Stated exercise 1: In the whisky article, where and in which edition was the piece first published?
Stated exercise 2: Swap "oak casks" for "oak barrels" in the whisky article, giving the passage again starting with "Have you thought" and going on through "story it is.".
Stated exercise 3: Pick up the whisky article after its final sentence and carry it on.

Page extract:
Tag Archives: Single cask

The song of the single cask

How bias governs the malt universe, and why it doesn’t matter. Patrick Leclezio runs the rule over blended malts, single malts, vintages and single casks.

First published in Prestige Magazine (August 2015 edition).

As it appeared p1.

As it appeared p2.

As it appeared p2.

With whisky there is the spirit and then there is the story. And make no mistake the story is important. In his bestselling book on cognitive biases: “The Art of Thinking Clearly”, Rolf Dobelli explains that people have an innate need to seek the meaning in or the understanding of a thing through the vehicle of a story – something he calls the ‘story bias’. A narrative – a suggested meaning – that may be irrelevant or inconsequential to the underlying matter, such as the concept of single malt is to the actual, real quality of the whisky for instance, can nonetheless be found to be irresistible and compelling. Whisky lovers, as much as we’d want to deny it, are not immune to this logical lapse – but whether it’s a problem in this sphere, ignoring the ostensible exploitation of pricing by producers, is less evident. I’ve always found that even if certain factors don’t affect the liquid they may well indirectly influence a person’s perception of the liquid. This is whisky after all, not the Matrix – we’re not being deceived so much as inspired.

Have you thought about the differences between blended malts and single malts? I mean really thought about it. The malt whisky universe is categorised into four types: blended malts and single malts, as a start, and then the latter further into “regular” single malts, vintages, and single casks. Typically, all other things being equal, pricing tends to correspond to the order that I’ve listed, because that’s the order in which they’re valued by whisky buyers. Yet, as much as we see these types as distinct, there’s no actual physical difference between any of them. They’re all made from the same ingredients (malted barley), using much the same production and maturation processes (specifically the copper potstills and oak casks that are so important to the flavour). The difference is only in the story – and what a lyrical story it is.

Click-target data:
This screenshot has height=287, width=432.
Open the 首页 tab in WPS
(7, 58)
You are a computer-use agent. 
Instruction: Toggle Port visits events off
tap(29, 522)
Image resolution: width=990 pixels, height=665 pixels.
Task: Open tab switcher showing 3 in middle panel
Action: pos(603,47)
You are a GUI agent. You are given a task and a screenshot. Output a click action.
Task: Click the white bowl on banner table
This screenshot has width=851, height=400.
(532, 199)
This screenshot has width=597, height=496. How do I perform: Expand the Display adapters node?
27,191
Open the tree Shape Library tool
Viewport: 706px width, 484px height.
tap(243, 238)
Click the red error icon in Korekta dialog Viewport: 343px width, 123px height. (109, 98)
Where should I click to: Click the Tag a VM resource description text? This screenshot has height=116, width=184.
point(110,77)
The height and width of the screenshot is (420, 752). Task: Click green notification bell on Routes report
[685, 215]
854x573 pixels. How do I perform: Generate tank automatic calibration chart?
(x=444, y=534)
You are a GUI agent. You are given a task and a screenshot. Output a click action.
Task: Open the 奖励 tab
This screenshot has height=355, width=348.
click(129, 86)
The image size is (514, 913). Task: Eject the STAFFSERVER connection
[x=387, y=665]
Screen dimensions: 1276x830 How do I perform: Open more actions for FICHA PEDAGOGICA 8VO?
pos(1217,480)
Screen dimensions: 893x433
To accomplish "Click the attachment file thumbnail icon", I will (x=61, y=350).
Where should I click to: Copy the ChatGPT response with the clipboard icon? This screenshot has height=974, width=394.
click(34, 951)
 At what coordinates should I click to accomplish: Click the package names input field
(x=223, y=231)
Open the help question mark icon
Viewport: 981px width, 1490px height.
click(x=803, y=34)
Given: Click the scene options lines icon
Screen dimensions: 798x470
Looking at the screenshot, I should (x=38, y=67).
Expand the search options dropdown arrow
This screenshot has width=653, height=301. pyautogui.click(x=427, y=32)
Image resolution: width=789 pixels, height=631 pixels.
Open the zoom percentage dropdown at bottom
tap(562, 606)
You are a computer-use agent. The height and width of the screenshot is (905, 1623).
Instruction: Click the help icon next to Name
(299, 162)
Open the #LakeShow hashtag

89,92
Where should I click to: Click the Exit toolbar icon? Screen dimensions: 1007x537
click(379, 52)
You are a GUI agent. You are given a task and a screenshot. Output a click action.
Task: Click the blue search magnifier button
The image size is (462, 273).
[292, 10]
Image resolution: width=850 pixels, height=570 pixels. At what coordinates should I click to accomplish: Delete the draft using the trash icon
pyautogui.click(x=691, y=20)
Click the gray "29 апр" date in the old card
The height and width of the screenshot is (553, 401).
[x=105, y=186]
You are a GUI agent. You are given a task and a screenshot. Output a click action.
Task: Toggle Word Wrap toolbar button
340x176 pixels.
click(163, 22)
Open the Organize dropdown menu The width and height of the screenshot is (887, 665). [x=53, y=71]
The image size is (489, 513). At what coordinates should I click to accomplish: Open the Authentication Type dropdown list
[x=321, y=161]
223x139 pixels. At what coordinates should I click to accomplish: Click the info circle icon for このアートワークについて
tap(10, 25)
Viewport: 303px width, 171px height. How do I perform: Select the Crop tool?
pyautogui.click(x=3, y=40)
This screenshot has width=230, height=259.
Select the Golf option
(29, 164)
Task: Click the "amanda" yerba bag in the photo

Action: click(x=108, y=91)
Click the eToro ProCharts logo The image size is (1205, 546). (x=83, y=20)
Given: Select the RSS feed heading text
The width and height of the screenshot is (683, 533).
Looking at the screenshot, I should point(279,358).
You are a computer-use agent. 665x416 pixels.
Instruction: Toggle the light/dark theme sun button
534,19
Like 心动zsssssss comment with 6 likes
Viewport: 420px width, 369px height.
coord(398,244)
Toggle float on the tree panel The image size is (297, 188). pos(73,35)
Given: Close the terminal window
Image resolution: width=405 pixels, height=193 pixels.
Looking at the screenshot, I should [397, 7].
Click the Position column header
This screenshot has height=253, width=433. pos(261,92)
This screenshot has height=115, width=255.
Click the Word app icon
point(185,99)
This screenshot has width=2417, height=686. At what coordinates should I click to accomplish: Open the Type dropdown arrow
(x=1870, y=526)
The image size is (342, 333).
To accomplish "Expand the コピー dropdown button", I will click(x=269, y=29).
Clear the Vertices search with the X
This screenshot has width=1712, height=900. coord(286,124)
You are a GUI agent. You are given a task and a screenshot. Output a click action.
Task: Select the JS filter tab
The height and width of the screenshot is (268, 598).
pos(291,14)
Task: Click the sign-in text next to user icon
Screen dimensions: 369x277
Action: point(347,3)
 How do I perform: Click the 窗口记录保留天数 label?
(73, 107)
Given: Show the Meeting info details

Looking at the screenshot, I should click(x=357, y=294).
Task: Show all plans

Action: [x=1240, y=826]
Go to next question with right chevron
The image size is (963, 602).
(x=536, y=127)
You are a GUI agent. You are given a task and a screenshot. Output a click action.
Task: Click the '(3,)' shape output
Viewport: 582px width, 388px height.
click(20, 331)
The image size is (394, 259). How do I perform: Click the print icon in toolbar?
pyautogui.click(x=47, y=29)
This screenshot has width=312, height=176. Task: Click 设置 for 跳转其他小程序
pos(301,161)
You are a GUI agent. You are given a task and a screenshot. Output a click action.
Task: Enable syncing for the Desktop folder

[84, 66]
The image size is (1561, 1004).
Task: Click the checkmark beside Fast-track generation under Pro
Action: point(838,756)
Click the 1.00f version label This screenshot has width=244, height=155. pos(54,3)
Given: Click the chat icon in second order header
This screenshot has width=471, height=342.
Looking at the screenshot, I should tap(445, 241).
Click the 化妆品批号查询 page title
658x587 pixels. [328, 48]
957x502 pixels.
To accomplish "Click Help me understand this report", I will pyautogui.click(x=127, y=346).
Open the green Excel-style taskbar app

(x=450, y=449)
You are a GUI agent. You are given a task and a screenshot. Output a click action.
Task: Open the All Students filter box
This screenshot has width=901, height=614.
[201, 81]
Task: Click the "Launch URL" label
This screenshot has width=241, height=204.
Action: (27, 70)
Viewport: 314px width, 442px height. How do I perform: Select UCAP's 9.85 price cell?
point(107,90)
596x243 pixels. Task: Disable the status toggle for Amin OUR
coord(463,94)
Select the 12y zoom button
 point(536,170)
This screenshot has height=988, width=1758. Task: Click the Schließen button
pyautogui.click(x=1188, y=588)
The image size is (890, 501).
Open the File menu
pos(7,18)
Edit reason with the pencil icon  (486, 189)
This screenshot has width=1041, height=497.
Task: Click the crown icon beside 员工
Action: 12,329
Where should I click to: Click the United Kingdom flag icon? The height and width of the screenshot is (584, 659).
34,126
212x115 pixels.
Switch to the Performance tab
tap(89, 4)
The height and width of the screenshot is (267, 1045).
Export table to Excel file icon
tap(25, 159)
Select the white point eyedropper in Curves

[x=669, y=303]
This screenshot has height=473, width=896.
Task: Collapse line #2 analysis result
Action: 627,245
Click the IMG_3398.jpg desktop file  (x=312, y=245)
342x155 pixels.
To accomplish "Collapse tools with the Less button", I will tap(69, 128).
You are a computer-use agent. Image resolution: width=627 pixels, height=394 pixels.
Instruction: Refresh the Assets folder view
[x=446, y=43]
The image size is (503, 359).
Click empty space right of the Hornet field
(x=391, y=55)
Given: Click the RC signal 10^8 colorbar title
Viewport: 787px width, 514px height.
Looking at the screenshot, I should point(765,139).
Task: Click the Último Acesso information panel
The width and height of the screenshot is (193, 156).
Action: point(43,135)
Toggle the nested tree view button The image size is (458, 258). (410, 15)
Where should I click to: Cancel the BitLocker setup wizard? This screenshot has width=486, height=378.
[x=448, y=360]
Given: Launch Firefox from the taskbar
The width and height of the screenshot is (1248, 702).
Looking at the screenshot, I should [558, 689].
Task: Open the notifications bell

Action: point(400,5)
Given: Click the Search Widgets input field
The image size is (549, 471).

Reply 1: Prestige Magazine, August 2015 edition.

Reply 2:
Have you thought about the differences between blended malts and single malts? I mean really thought about it. The malt whisky universe is categorised into four types: blended malts and single malts, as a start, and then the latter further into “regular” single malts, vintages, and single casks. Typically, all other things being equal, pricing tends to correspond to the order that I’ve listed, because that’s the order in which they’re valued by whisky buyers. Yet, as much as we see these types as distinct, there’s no actual physical difference between any of them. They’re all made from the same ingredients (malted barley), using much the same production and maturation processes (specifically the copper potstills and oak barrels that are so important to the flavour). The difference is only in the story – and what a lyrical story it is.

Reply 3:
The concept of single malt is rooted in its unique source and single point of origin. This is the theme that drives its story – although, as an aside, it’s worth nothing that some have strayed slightly from the script: many distilleries don’t mature on site. It goes something like this (in my own words, no insincerity meant, the tangible reality notwithstanding, I believe it and I intend it). These whiskies embody a singular terroir and style: their unique stills, their local water, their people, focused on a coordinated, defined, unified purpose, for the most part multiple generations in the making, their heritage, and indeed their very air, the breath in their casks, set single malts apart from other whiskies. They are pure, distinctive, rare and limited – and bound to their birthplace – and each individual single malt is a critical point, one of many, on the map that makes whisky the great, complex, varied, and much-loved spirit that it is today.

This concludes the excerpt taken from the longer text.